Stored data entries
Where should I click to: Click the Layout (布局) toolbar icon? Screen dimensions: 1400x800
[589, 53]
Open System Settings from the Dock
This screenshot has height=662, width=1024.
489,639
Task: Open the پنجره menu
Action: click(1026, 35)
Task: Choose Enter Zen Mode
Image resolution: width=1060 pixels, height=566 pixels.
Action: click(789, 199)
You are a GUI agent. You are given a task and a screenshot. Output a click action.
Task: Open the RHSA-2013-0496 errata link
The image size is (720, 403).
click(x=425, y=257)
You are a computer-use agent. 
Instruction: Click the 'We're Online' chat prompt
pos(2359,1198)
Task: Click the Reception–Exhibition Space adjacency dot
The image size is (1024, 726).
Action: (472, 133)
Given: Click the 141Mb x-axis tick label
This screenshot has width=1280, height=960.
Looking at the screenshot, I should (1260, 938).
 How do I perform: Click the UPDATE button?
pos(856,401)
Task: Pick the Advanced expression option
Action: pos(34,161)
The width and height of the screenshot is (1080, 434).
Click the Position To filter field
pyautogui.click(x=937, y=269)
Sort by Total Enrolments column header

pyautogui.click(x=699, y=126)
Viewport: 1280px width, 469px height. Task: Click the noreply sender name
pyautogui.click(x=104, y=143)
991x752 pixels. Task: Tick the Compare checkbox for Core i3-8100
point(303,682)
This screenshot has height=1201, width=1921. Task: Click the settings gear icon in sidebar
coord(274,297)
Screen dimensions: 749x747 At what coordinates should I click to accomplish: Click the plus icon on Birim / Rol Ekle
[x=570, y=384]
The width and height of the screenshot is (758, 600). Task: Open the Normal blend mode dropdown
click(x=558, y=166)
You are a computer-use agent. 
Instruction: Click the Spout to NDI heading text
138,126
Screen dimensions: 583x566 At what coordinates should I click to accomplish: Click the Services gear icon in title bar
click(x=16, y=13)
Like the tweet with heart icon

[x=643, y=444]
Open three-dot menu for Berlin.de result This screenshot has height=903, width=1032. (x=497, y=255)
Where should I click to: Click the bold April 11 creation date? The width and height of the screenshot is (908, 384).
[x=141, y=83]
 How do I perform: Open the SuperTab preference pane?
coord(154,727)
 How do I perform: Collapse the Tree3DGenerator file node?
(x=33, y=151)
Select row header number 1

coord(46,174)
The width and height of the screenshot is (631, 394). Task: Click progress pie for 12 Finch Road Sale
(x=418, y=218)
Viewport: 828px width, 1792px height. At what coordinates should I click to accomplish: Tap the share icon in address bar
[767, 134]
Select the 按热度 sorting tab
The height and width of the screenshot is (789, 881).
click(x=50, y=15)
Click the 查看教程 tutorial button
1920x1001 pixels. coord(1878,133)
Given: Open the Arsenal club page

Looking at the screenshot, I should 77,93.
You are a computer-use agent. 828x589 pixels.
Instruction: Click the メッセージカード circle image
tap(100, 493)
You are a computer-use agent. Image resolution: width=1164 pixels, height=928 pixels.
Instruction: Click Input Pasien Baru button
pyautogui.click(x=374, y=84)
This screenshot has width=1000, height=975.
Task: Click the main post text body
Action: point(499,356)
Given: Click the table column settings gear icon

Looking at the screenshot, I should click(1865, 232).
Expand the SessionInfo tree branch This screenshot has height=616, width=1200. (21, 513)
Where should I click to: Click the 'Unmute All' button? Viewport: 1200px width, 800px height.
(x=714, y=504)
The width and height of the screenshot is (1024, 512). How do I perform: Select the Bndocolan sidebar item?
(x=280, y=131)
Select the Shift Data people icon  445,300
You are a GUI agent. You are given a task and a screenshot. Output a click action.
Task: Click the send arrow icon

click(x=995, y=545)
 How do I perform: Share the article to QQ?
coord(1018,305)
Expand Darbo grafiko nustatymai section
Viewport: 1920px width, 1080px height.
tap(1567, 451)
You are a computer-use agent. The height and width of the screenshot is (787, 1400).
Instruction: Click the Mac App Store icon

• [Your assignment]: Repeat the data exactly. Leave nothing out.

• [The answer]:
Where should I click to: Click the Layout (布局) toolbar icon? Screen dimensions: 1400x800
[589, 53]
Open System Settings from the Dock
This screenshot has height=662, width=1024.
489,639
Task: Open the پنجره menu
Action: click(1026, 35)
Task: Choose Enter Zen Mode
Image resolution: width=1060 pixels, height=566 pixels.
Action: click(789, 199)
You are a GUI agent. You are given a task and a screenshot. Output a click action.
Task: Open the RHSA-2013-0496 errata link
The image size is (720, 403).
click(x=425, y=257)
You are a computer-use agent. 
Instruction: Click the 'We're Online' chat prompt
pos(2359,1198)
Task: Click the Reception–Exhibition Space adjacency dot
The image size is (1024, 726).
Action: (472, 133)
Given: Click the 141Mb x-axis tick label
This screenshot has width=1280, height=960.
Looking at the screenshot, I should (1260, 938).
 How do I perform: Click the UPDATE button?
pos(856,401)
Task: Pick the Advanced expression option
Action: pos(34,161)
The width and height of the screenshot is (1080, 434).
Click the Position To filter field
pyautogui.click(x=937, y=269)
Sort by Total Enrolments column header

pyautogui.click(x=699, y=126)
Viewport: 1280px width, 469px height. Task: Click the noreply sender name
pyautogui.click(x=104, y=143)
991x752 pixels. Task: Tick the Compare checkbox for Core i3-8100
point(303,682)
This screenshot has height=1201, width=1921. Task: Click the settings gear icon in sidebar
coord(274,297)
Screen dimensions: 749x747 At what coordinates should I click to accomplish: Click the plus icon on Birim / Rol Ekle
[x=570, y=384]
The width and height of the screenshot is (758, 600). Task: Open the Normal blend mode dropdown
click(x=558, y=166)
You are a computer-use agent. 
Instruction: Click the Spout to NDI heading text
138,126
Screen dimensions: 583x566 At what coordinates should I click to accomplish: Click the Services gear icon in title bar
click(x=16, y=13)
Like the tweet with heart icon

[x=643, y=444]
Open three-dot menu for Berlin.de result This screenshot has height=903, width=1032. (x=497, y=255)
Where should I click to: Click the bold April 11 creation date? The width and height of the screenshot is (908, 384).
[x=141, y=83]
 How do I perform: Open the SuperTab preference pane?
coord(154,727)
 How do I perform: Collapse the Tree3DGenerator file node?
(x=33, y=151)
Select row header number 1

coord(46,174)
The width and height of the screenshot is (631, 394). Task: Click progress pie for 12 Finch Road Sale
(x=418, y=218)
Viewport: 828px width, 1792px height. At what coordinates should I click to accomplish: Tap the share icon in address bar
[767, 134]
Select the 按热度 sorting tab
The height and width of the screenshot is (789, 881).
click(x=50, y=15)
Click the 查看教程 tutorial button
1920x1001 pixels. coord(1878,133)
Given: Open the Arsenal club page

Looking at the screenshot, I should 77,93.
You are a computer-use agent. 828x589 pixels.
Instruction: Click the メッセージカード circle image
tap(100, 493)
You are a computer-use agent. Image resolution: width=1164 pixels, height=928 pixels.
Instruction: Click Input Pasien Baru button
pyautogui.click(x=374, y=84)
This screenshot has width=1000, height=975.
Task: Click the main post text body
Action: point(499,356)
Given: Click the table column settings gear icon

Looking at the screenshot, I should click(1865, 232).
Expand the SessionInfo tree branch This screenshot has height=616, width=1200. (21, 513)
Where should I click to: Click the 'Unmute All' button? Viewport: 1200px width, 800px height.
(x=714, y=504)
The width and height of the screenshot is (1024, 512). How do I perform: Select the Bndocolan sidebar item?
(x=280, y=131)
Select the Shift Data people icon  445,300
You are a GUI agent. You are given a task and a screenshot. Output a click action.
Task: Click the send arrow icon

click(x=995, y=545)
 How do I perform: Share the article to QQ?
coord(1018,305)
Expand Darbo grafiko nustatymai section
Viewport: 1920px width, 1080px height.
tap(1567, 451)
You are a computer-use agent. The height and width of the screenshot is (787, 1400).
Instruction: Click the Mac App Store icon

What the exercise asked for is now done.